TCS Daily

Harvest Time

By Craig Winneker - September 19, 2002 12:00 AM

In Europe, Monsanto is a four-letter word.

The St. Louis, Missouri-based agricultural-sciences company has become a corporate synonym in the EU for genetically modified (GM) crops and, by extension, foods and biotechnology in general. In other words, in the current European regulatory and political climate, the Bad Guy.

In the late 1990s, Monsanto mounted a large-scale public-relations campaign to push the benefits of GM crops and biotechnology for society and the environment. The effort backfired spectacularly, serving only to rile up public opposition to what became known derisively as 'Frankenfoods'.

Nowadays, the firm does almost no advertising or overt lobbying or even basic awareness-building on GM, which is surprising given that the issue is one of the most contentious on the EU agenda.

Lately there have been signs that the Union will lift its three-year-old moratorium on approval of products containing GM organisms. Recently David Byrne, the EU's commissioner for health and consumer protection, made headlines across the continent when he told a meeting of European agriculture ministers (including a Green or two) that the freeze on new approvals would have to be ended - and soon. "It is time to move," Byrne said. "We cannot forever maintain this moratorium."

The commissioner argued that Europeans had to get past their knee-jerk opposition to biotechnology, which can provide cheaper and safer food production and reduce the need for pesticide use. "It is important that innovation in the biotech field is not impeded by emotional reactions and apprehension based on inadequate or biased information," Byrne, who is from Ireland, said.

But Byrne was speaking more for himself than the entire 20-member European Commission, where EU legislation originates. Even some of his colleagues are opposed to lifting what was supposed to be a temporary ban.

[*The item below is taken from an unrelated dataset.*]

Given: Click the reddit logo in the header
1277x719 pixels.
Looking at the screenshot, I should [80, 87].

Environment Commissioner Margot Wallström told the French left-wing daily Libération that such talk was "premature". The paper, not surprisingly, agreed with the Swede, quoting GM opponents Greenpeace and Friends of the Earth, the latter of which hailed the moratorium as a garde-fou, "a parapet, essential for protecting biodiversity and food safety."

Never mind that there is no convincing evidence that GM crops are harmful to humans or, to quote the bumper sticker, other living things. And never mind that French farmers - often the most vehemently opposed to any scientifically-derived agricultural advances and certainly the most organized and subsidized - are busy tinkering with their own products. Some cheese- and wine-makers, for example, have for decades used artificial enzymes to achieve a desired result - the agricultural equivalent of corking a bat.

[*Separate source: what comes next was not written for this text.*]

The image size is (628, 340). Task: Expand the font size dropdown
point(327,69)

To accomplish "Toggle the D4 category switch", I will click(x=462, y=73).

Polls show the public is still afraid of GM foods, and it's clear Monsanto has its work cut out for it in convincing people they are safe and beneficial. You'd think the company would be storming that parapet.

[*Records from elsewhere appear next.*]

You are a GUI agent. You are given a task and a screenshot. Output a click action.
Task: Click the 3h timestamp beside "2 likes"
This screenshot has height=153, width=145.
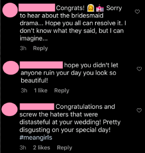pos(23,147)
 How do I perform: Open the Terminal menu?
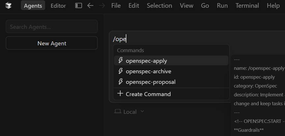click(x=247, y=6)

Not so, says Tom McDermott, public affairs chief for Monsanto in Europe. The company keeps a very low profile in the EU these days, burned by its previous attempt to influence public opinion on biotech. Generally over the last few years it has found that every time it pokes its head out of the foxhole it gets it nearly shot off. Every once in a while an angry group of activist farmers will ransack a field where GM crops are being tested. Monsanto's even taken its name off the outside of its headquarters building on stately Avenue de Tervuren in Brussels.

"It's unfortunate that our company has become symbolic of all of this," says McDermott. "It's not productive for Monsanto to always be front-and-center in the middle of the discussion."

The most recent example came in mid-August, when, in an interview with the Financial Times, Monsanto's European CEO explained that his firm's immediate prospects for growth were not great considering the EU is not likely to approve GM products for another three years. "We are assuming no progress in Europe until 2005," said Hendrik Verfaillie. "We are trying to be conservative."

Another UK newspaper, the Guardian, saw this as an admission of near-defeat. "Troubled Monsanto scales back GM hopes in Europe," its headline read.

But McDermott insists the comments should not be interpreted as a retreat, and that Monsanto will keep up the pressure - albeit quietly - for approval. There's hope in the next month or so that the US could lodge a complaint against Europe's moratorium with the World Trade Organization, something McDermott says would force the EU's hand. He's realistic, not pessimistic.
"The EU will come around to crop biotech on its own time and at its own pace," he says.

In other words, the harvest for Monsanto shareholders, not to mention European consumers and starving Africans, may be a long time coming.